To respond to clients needs to address increasingly complex data and cyber security threats, IBM is steadily building its security portfolio through a mix of organic innovations and acquisitive growth. IBM’s approach is to strategically manage information technology and operational risk end-to end across all areas of information technology security. From organic innovations from IBM Research to acquisitive growth such as the Guardium offerings, IBM offers the broadest set of security and cyber security software and services offerings.
“Data is the new currency for business and safeguarding that investment is a primary concern for businesses across every industry,” said Arvind Krishna, general manager,” IBM Information Management. “IBM is the only vendor that can help clients reduce the complexity of data security across the largest and most diverse data center environments while at the same time reducing the costs associated with regulatory compliance.”
Since 2006, IBM has made 11 acquisitions to expand its range of offerings in the security space. With less than a year since the acquisition of Guardium, that technology and expertise has been rapidly integrated within the broader IBM security portfolio helping businesses secure their critical databases and applications.
With more than 3,500 service consultants, hardware, software that spans a business' entire infrastructure, research and a global network of business partners, no other company can provide the experience and breadth of offerings as IBM to help clients implement company-wide, integrated risk management programs.
This year, IBM launched the IBM Institute for Advanced Security, an initiative that will help clients, business partners and academics better understand and address the cyber security issues that can impact their IT and business systems.

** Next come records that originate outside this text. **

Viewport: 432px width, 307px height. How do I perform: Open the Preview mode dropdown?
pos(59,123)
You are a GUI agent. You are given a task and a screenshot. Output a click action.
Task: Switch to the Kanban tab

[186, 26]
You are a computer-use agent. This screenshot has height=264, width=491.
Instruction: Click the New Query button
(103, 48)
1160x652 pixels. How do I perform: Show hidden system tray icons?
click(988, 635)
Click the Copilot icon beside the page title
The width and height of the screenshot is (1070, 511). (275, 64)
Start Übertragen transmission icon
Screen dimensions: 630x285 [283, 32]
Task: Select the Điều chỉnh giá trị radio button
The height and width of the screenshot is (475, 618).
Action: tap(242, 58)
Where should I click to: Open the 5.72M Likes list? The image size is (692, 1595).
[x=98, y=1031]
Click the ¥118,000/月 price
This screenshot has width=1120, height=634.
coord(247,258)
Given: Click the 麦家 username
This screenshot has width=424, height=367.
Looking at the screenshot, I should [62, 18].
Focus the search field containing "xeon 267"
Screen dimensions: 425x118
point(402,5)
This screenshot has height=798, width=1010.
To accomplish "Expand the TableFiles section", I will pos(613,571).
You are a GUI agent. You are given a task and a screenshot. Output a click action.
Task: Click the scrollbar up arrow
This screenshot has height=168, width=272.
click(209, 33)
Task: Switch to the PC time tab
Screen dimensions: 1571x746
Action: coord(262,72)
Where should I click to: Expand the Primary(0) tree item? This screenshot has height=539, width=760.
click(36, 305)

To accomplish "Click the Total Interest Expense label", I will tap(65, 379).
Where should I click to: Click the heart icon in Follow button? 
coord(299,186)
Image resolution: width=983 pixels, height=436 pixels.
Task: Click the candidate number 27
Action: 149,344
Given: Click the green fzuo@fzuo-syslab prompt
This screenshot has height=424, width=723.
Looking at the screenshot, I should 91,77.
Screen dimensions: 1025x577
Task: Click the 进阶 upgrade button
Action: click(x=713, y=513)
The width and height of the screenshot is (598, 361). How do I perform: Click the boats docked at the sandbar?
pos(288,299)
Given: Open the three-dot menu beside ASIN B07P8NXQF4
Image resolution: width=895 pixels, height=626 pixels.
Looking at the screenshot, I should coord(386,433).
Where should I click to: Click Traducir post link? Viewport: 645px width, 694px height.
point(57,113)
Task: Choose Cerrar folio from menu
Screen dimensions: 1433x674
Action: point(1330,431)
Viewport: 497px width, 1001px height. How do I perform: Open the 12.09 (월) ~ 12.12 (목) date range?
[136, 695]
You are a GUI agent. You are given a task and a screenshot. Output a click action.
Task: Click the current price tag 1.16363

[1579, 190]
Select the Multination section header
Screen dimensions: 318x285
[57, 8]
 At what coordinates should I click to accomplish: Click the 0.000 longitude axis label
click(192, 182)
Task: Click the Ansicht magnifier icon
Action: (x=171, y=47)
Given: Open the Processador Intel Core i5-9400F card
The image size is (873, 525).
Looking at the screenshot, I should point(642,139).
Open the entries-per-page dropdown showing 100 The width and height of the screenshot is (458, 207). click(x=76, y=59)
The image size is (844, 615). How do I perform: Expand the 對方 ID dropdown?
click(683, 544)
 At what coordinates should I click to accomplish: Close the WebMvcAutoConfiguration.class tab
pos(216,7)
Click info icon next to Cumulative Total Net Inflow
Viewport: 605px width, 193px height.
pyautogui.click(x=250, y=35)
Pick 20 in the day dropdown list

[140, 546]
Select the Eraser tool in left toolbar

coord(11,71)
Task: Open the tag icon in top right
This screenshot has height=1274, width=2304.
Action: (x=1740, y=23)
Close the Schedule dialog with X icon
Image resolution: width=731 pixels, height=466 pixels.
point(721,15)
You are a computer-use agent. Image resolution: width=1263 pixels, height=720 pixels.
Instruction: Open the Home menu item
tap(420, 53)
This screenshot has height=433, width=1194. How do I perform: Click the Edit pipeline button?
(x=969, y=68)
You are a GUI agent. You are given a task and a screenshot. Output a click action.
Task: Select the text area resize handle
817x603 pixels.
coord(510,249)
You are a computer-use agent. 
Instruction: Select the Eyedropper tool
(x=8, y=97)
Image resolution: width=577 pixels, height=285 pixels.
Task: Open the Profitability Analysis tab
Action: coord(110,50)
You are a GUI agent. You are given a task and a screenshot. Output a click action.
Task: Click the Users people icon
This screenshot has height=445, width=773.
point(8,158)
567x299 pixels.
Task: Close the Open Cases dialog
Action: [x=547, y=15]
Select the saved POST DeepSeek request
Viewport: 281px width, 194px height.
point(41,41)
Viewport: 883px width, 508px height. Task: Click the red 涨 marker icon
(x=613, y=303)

Based in Washington D.C., the Institute provides a collaborative environment for public and private sector officials worldwide to tap into IBM’s vast security expertise to more efficiently and effectively secure and protect critical business information threatened by increasingly malicious and costly cyber threats.
IBM Managed Security Services combine infrastructure, experience and expertise to provide constant monitoring and management of security technologies in client environments around the globe. By providing clients with a single management console to view an entire security infrastructure and the ability to manage multiple products from various security vendors, IBM can help simplify security management and maximize existing investments.
Designed to provide clients from around the world with the highest level of around-the-clock protection and service, IBM’s nine global security operations centers are constantly staffed with managed security services professionals. For clients adopting cloud computing, IBM Cloud Security Services offerings harness the power of the IBM Virtual-Security Operations Center platform to deliver high-value services that require little or no security device investment or maintenance.
The IBM InfoSphere Guardium security platform is installed in more than 500 data centers worldwide, including 5 of the top 5 global banks; 4 of the top 6 insurers; 2 of the top 3 retailers; 20 of the world’s top telcos; top government agencies; the most recognized name in PCs; a top 3 auto maker; a top 3 aerospace company; and a leading supplier of business intelligence software.
The IBM InfoSphere Guardium 8 software will be available in mid-September. It is offered as a pre-configured appliance or virtual appliance for rapid deployment and simplified maintenance.